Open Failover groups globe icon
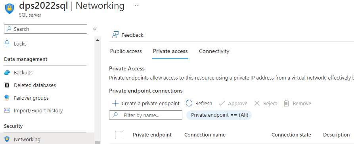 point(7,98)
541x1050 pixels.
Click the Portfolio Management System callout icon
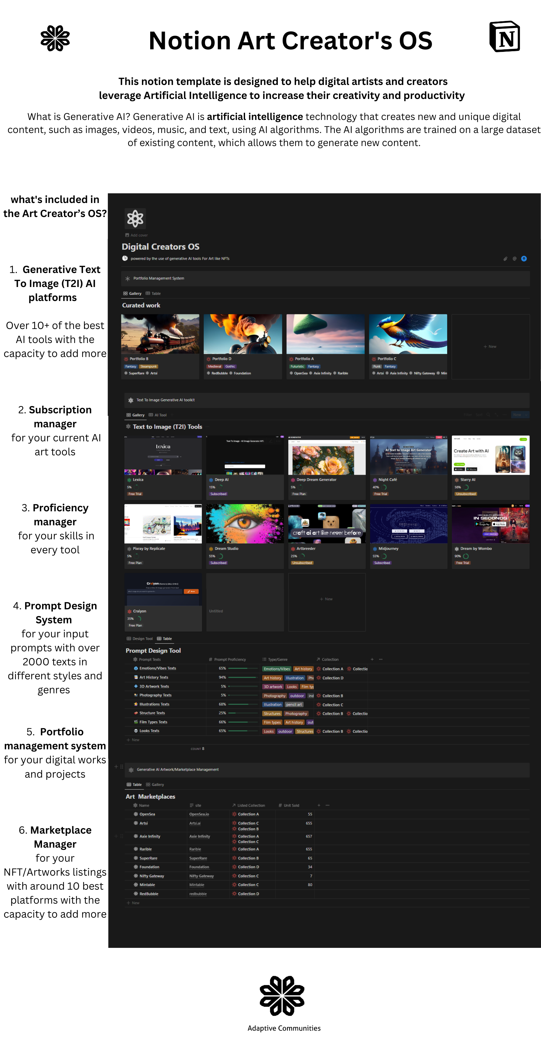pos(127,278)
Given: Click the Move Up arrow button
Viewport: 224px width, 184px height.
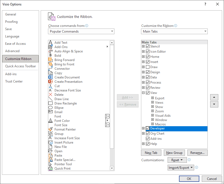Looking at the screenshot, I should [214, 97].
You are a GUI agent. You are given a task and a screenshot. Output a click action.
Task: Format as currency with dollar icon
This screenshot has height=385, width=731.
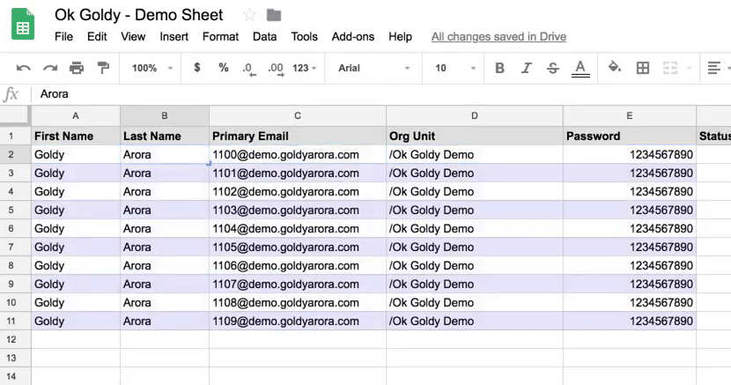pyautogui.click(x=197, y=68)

* * * * * * *

(DIRECTIVE):
Please gather each line in the records above that contains the word "icon" and copy it unchanged.

(SOLUTION):
Open Failover groups globe icon
Click the Portfolio Management System callout icon
Task: Format as currency with dollar icon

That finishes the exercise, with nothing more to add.